### TAREAS A REALIZAR:
#1 Por favor, edita el tramo del artículo sobre el teletrabajo que va desde "El pasado día" hasta "del escalafón intermedio.", sustituyendo "subdirectores" por "directores adjuntos".
#2 Según el artículo sobre el teletrabajo, ¿a cuántos de sus altos cargos les eliminó la Generalitat el teletrabajo el pasado día 7?

### FRAGMENTO PROPORCIONADO:
=====
Este artículo no se dirige ni afecta a las personas honradas que a menudo trabajan más horas en casa que en la oficina.
Va dedicado a quienes ponen una cuchara sobre el teclado para simular que están ante la pantalla, se escaquean, van de paseo, se atiborran de televisión, no dan golpe y defraudan a la Administración y a la ciudadanía.
El pasado día 7, la Generalitat eliminó el teletrabajo a casi 300 de sus altos cargos, que deberán acudir a su puesto a diario. El día 8, los afectados, algunos con sueldos que rondan los cien mil euros anuales, recogían firmas en contra. Su excusa y falacia: el teletrabajo es el futuro.
La medida sólo afecta, por ahora, a subdirectores, secretarios generales, secretarías sectoriales, direcciones generales y asimilados, que pasan a “exclusivamente en régimen presencial”. Después será el turno del escalafón intermedio.
Los hay enchufados a dedo sin aprobar una oposición. Pero no quieren personarse en los despachos ya superada la emergencia sanitaria del Covid-19. Algunos se instalaron en sus segundas viviendas, allí siguen y ahora alegan dificultades para trasladarse.
La secretaria de Administración y Función Pública destaca la importancia de la “presencia efectiva y constante” de los altos cargos como “responsables de la supervisión, control y organización del personal técnico y administrativo”.
=====
### DATOS PROPORCIONADOS:
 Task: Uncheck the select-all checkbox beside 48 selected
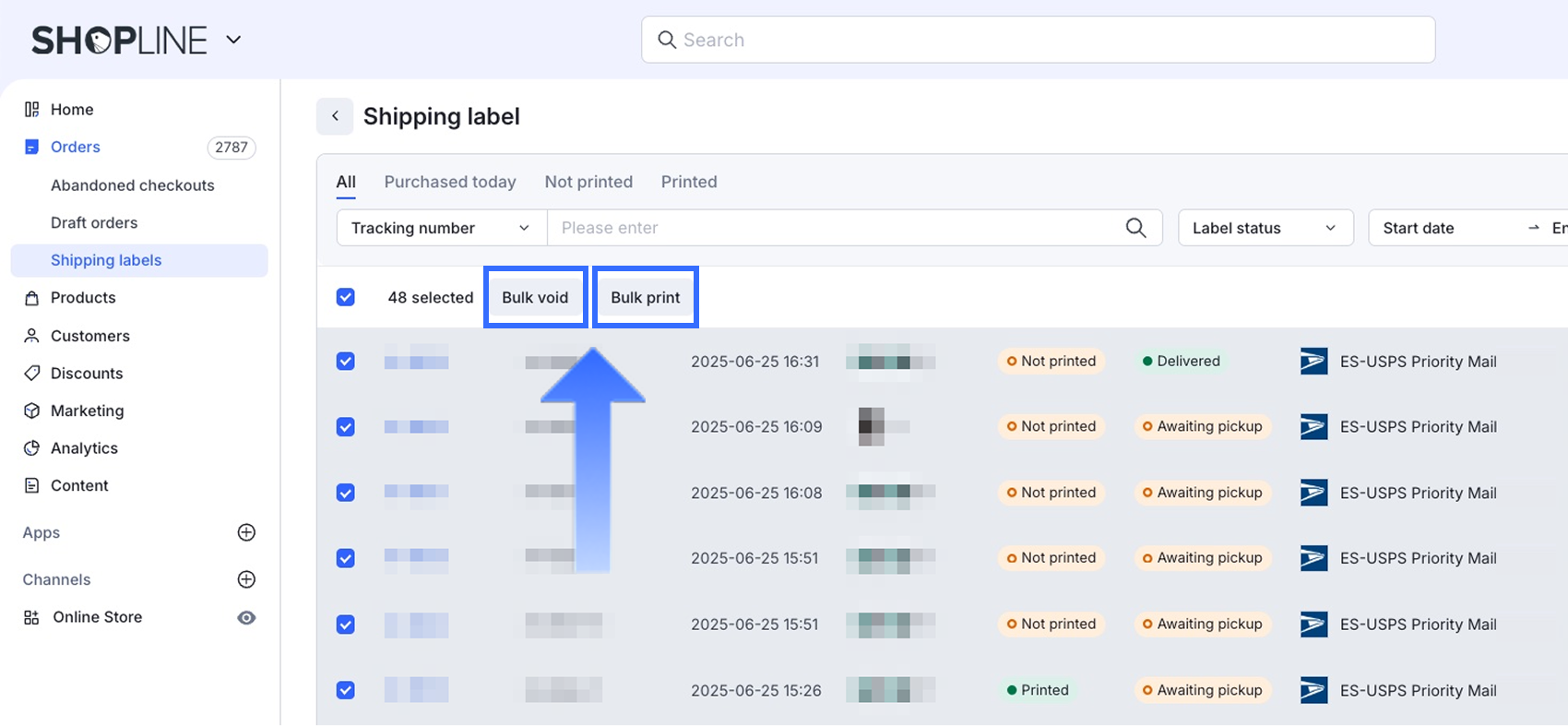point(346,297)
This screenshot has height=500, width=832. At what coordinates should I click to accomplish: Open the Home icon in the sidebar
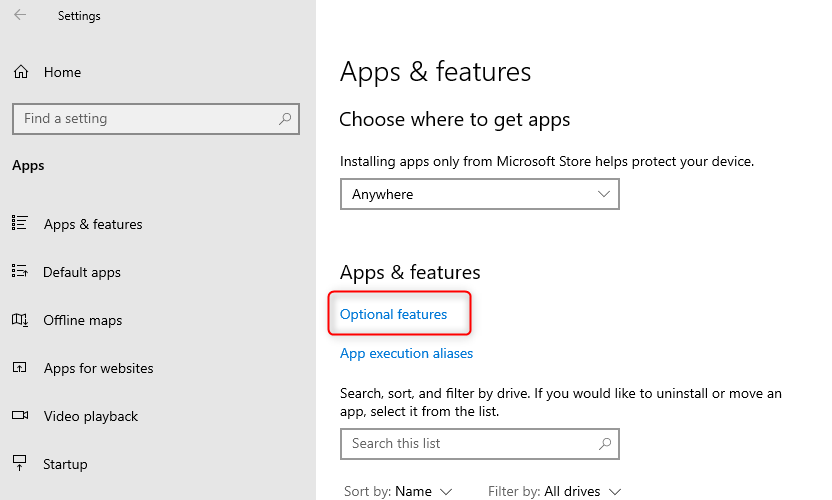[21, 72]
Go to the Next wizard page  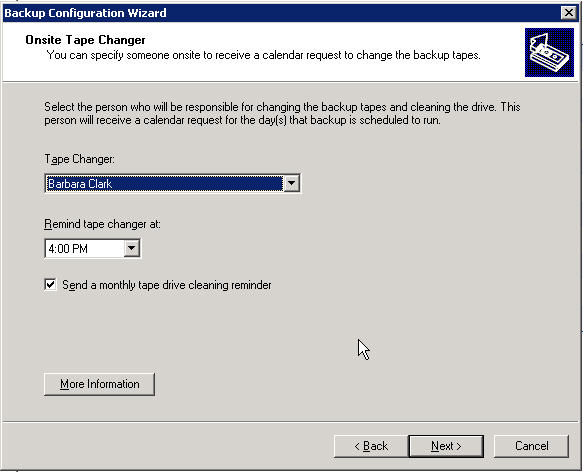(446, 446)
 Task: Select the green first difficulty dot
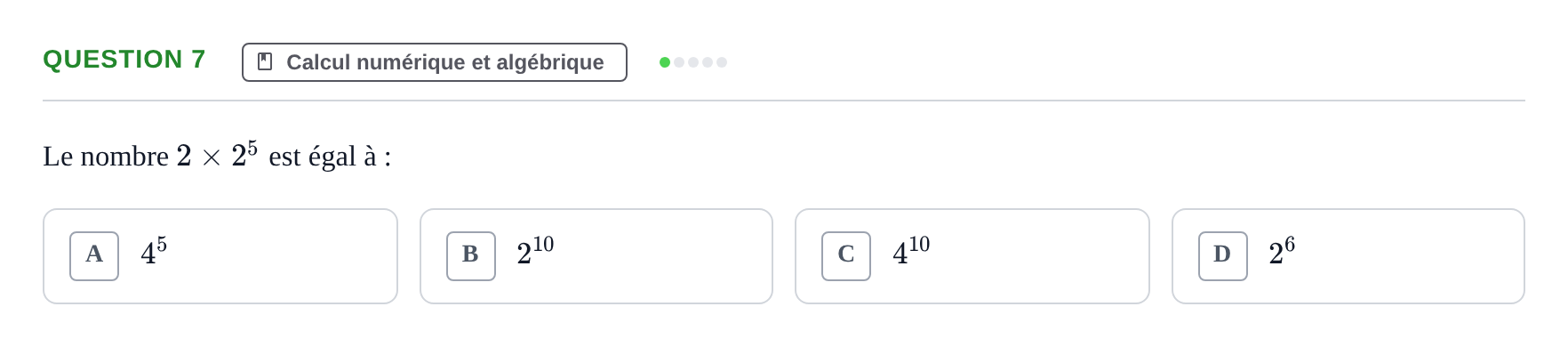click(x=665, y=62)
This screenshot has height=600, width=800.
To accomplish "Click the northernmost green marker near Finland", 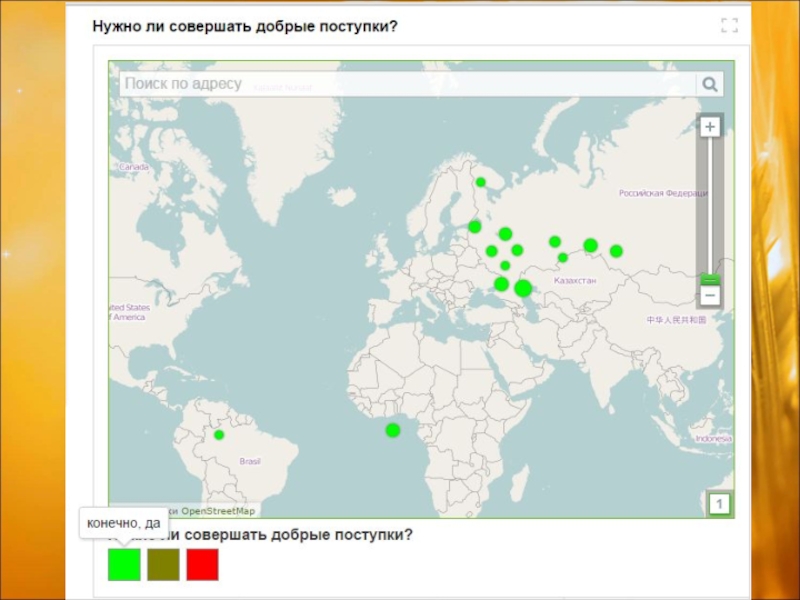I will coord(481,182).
=====
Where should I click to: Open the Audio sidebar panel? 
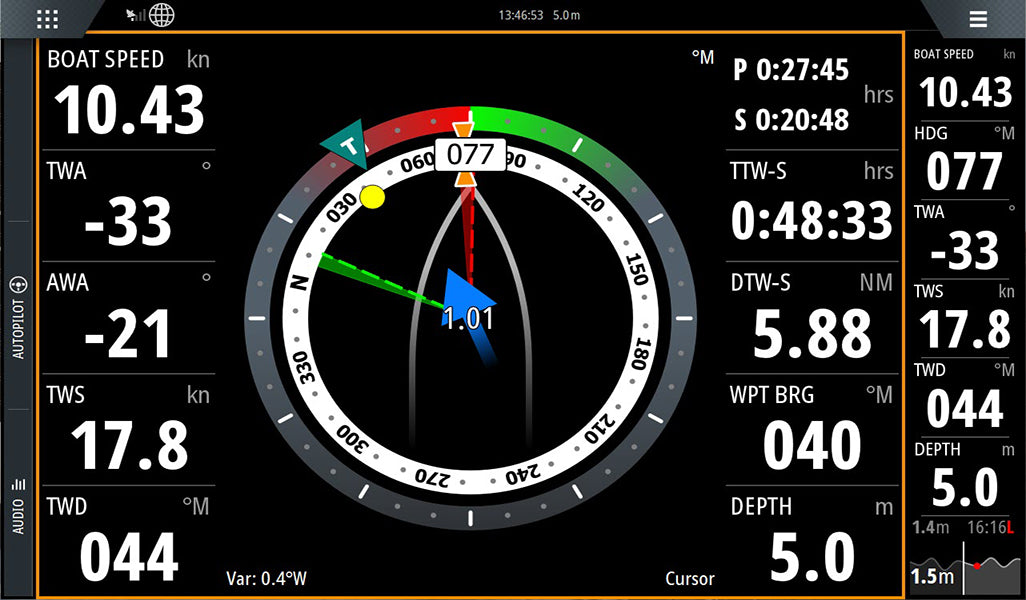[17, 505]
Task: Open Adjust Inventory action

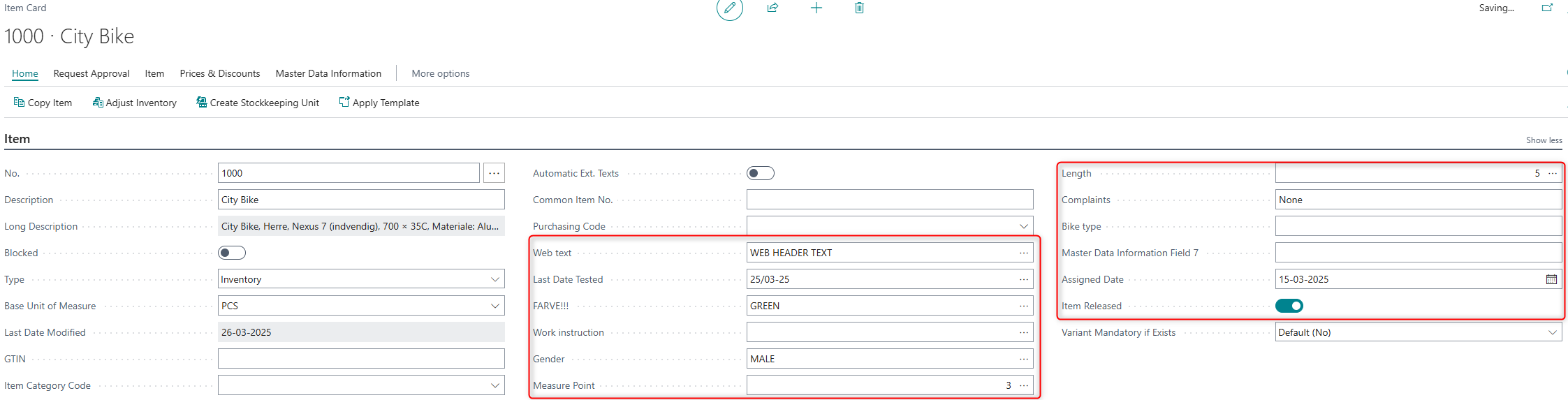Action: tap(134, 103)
=====
### TUS RESPUESTAS:
#1
El pasado día 7, la Generalitat eliminó el teletrabajo a casi 300 de sus altos cargos, que deberán acudir a su puesto a diario. El día 8, los afectados, algunos con sueldos que rondan los cien mil euros anuales, recogían firmas en contra. Su excusa y falacia: el teletrabajo es el futuro.
La medida sólo afecta, por ahora, a directores adjuntos, secretarios generales, secretarías sectoriales, direcciones generales y asimilados, que pasan a “exclusivamente en régimen presencial”. Después será el turno del escalafón intermedio.

#2 A casi 300.